Infidel, n. In New York, one who does not believe in the Christian religion; in Constantinople, one who does. (See Giaour.) A kind of scoundrel imperfectly reverent of, and niggardly contributory to, divines, ecclesiastics, popes, parsons, canons, monks, mollahs, voodoos, presbyters, hierophants, prelates, obeah-men, abbes, nuns, missionaries, exhorters, deacons, friars, hadjis, high-priests, muezzins, brahmins, medicine-men, confessors, eminences, elders, primates, prebendaries, pilgrims, prophets, imaums, beneficiaries, clerks, vicars-choral, archbishops, bishops, abbots, priors, preachers, padres, abbotesses, caloyers, palmers, curates, patriarchs, bonezs, santons, beadsmen, canonesses, residentiaries, diocesans, deans, subdeans, rural deans, abdals, charm-sellers, archdeacons, hierarchs, class-leaders, incumbents, capitulars, sheiks, talapoins, postulants, scribes, gooroos, precentors, beadles, fakeers, sextons, reverences, revivalists, cenobites, perpetual curates, chaplains, mudjoes, readers, novices, vicars, pastors, rabbis, ulemas, lamas, sacristans, vergers, dervises, lectors, church wardens, cardinals, prioresses, suffragans, acolytes, rectors, cures, sophis, mutifs and pumpums.
The Devil's Dictionary (1911)

Koran, n. A book which the Mohammedans foolishly believe to have been written by divine inspiration, but which Christians know to be a wicked imposture, contradictory to the Holy Scriptures.
The Devil's Dictionary (1911)

Mammon (riches), n. The god of the world's leading religion.
The Devil's Dictionary (1911)

Piety, n. Reverence for the Supreme Being, based upon His supposed resemblance to man. The pig is taught by sermons and epistles / To think the God of Swine has snout and bristles.
The Devil's Dictionary (1911)

Reprobation, n. In theology, the state of a luckless mortal prenatally damned. The doctrine of reprobation was taught by Calvin, whose joy in it was somewhat marred by the sad sincerity of his conviction that although some are foredoomed to perdition, others are predestined to salvation.
The Devil's Dictionary (1911)

Reverence, n. The spiritual attitude of a man to a god and a dog to a man.
The Devil's Dictionary (1911)

Theosophy, n. An ancient faith having all the certitude of religion and all the mystery of science. The modern Theosophist holds, with the Buddhists, that we live an incalculable number of times on this earth, in as many several bodies, because one life is not long enough for our complete spiritual development; that is, a single lifetime does not suffice for us to become as wise and good as we choose to wish to become.
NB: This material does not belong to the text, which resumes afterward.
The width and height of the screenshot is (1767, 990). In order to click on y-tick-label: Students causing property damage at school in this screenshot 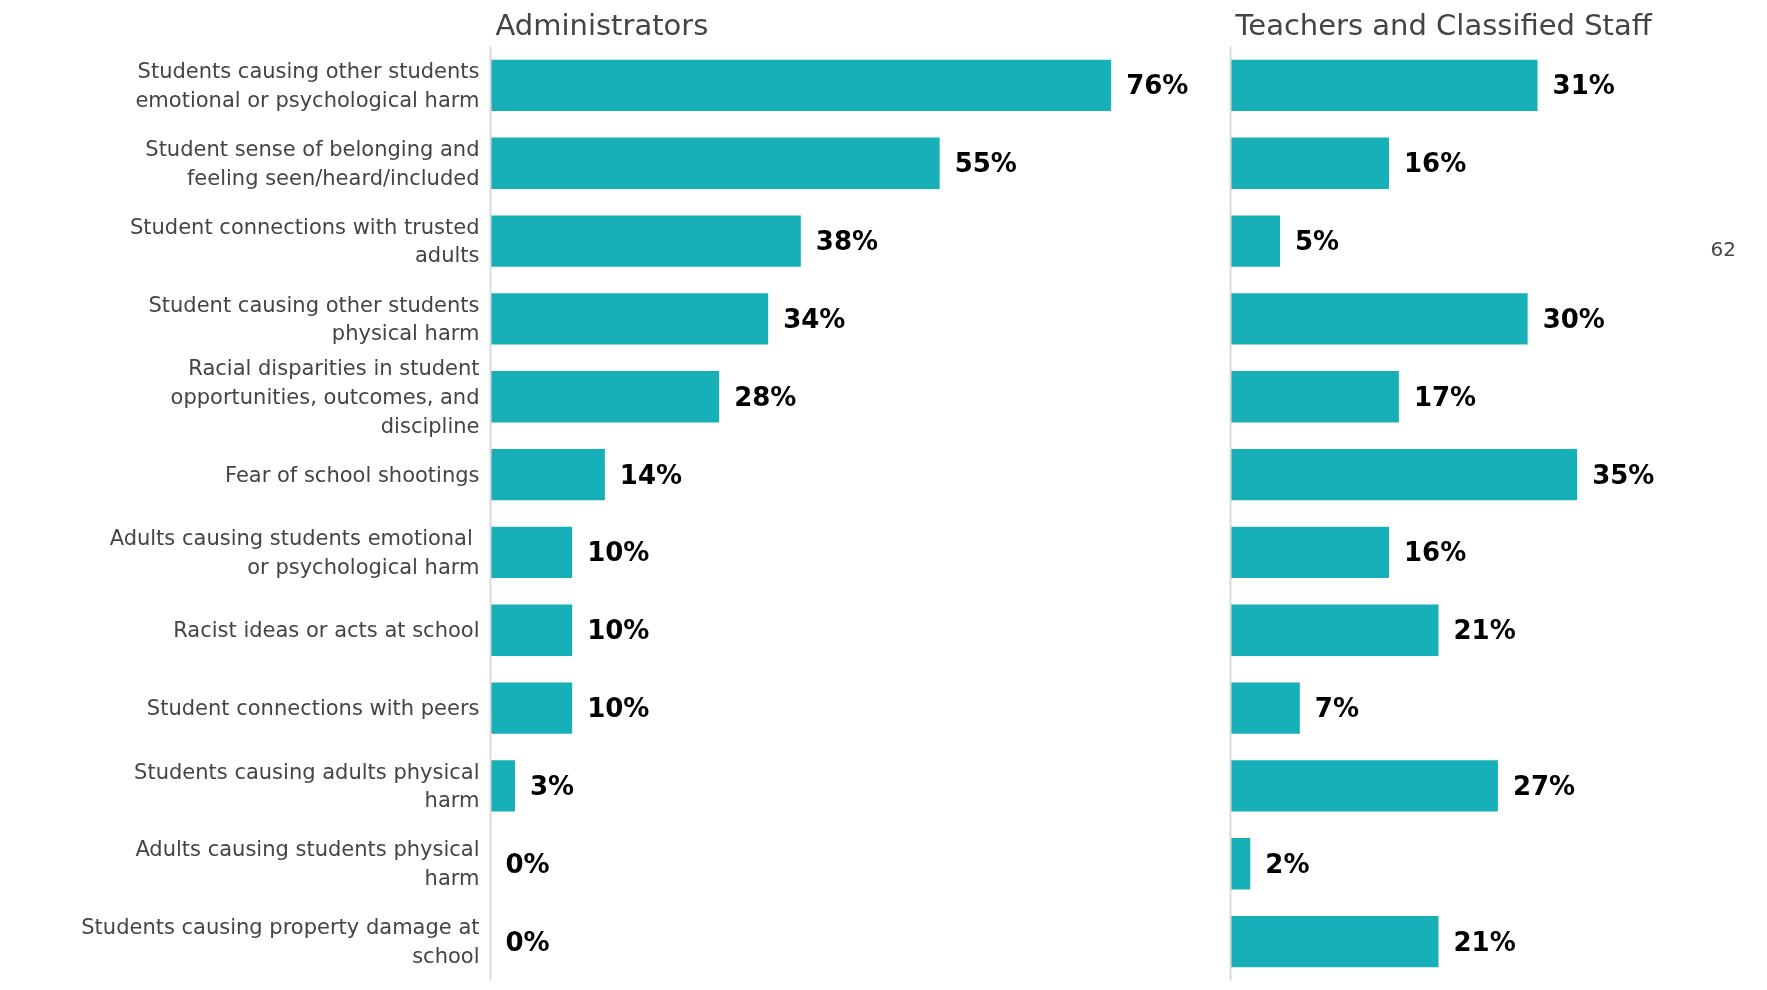, I will do `click(280, 942)`.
To be absolutely wise and good -- that is perfection; and the Theosophist is so keen-sighted as to have observed that everything desirous of improvement eventually attains perfection. Less competent observers are disposed to except cats, which seem neither wiser nor better than they were last year. The greatest and fattest of recent Theosophists was the late Madame Blavatsky, who had no cat.
The Devil's Dictionary (1911)

Trinity, n. In the multiplex theism of certain Christian churches, three entirely distinct deities consistent with only one. Subordinate deities of the polytheistic faith, such as devils and angels, are not dowered with the power of combination, and must urge individually their clames to adoration and propitiation. The Trinity is one of the most sublime mysteries of our holy religion. In rejecting it because it is incomprehensible, Unitarians betray their inadequate sense of theological fundamentals. In religion we believe only what we do not understand, except in the instance of an intelligible doctrine that contradicts an incomprehensible one. In that case we believe the former as a part of the latter.